◆ DESCRIPTION OF THE TASK
Rescale the records from the line with "This screenshot has" to the line with "Screen dimensions: 240x149", both included: reproduce every one of those lines in full, multiplying each coordinate in the answers by 1.7 and rounding to whole numbers, with halves rounded up. Leave the pictures out.

◆ DATASET EXCERPTS
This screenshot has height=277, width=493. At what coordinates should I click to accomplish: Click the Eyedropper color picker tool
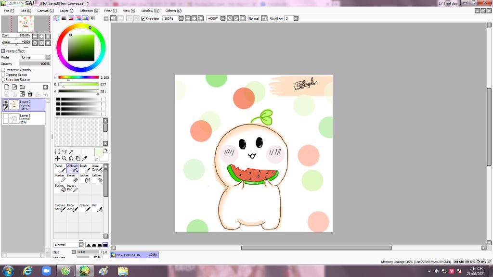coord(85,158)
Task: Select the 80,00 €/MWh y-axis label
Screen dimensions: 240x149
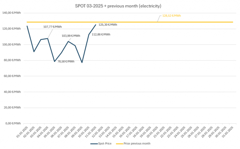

* * *

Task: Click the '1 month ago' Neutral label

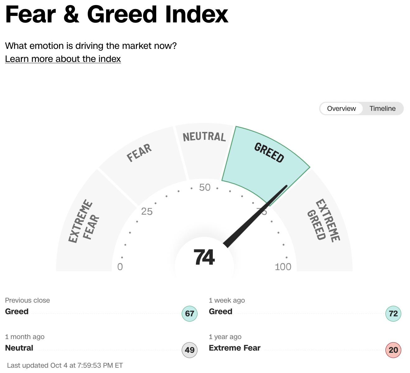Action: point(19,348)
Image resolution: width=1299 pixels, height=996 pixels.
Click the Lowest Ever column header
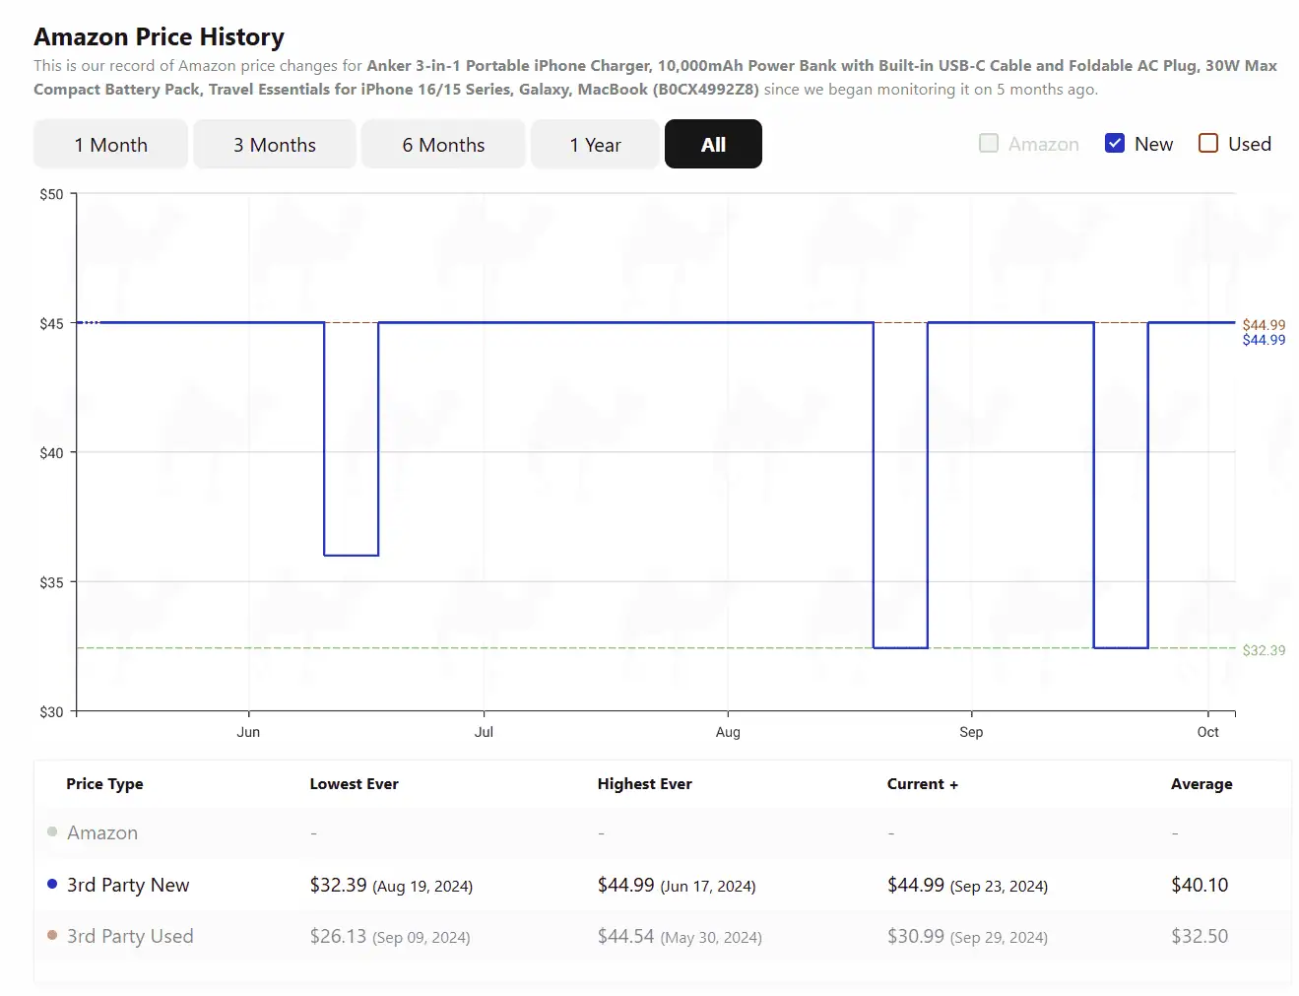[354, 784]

==

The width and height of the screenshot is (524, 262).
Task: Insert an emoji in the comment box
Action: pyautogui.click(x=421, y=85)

◆ COMPLETED EXERCISE
This screenshot has height=277, width=493. At what coordinates should I click to accomplish: Click the Eyedropper color picker tool
coord(145,269)
Task: Select the 80,00 €/MWh y-axis label
Screen dimensions: 240x149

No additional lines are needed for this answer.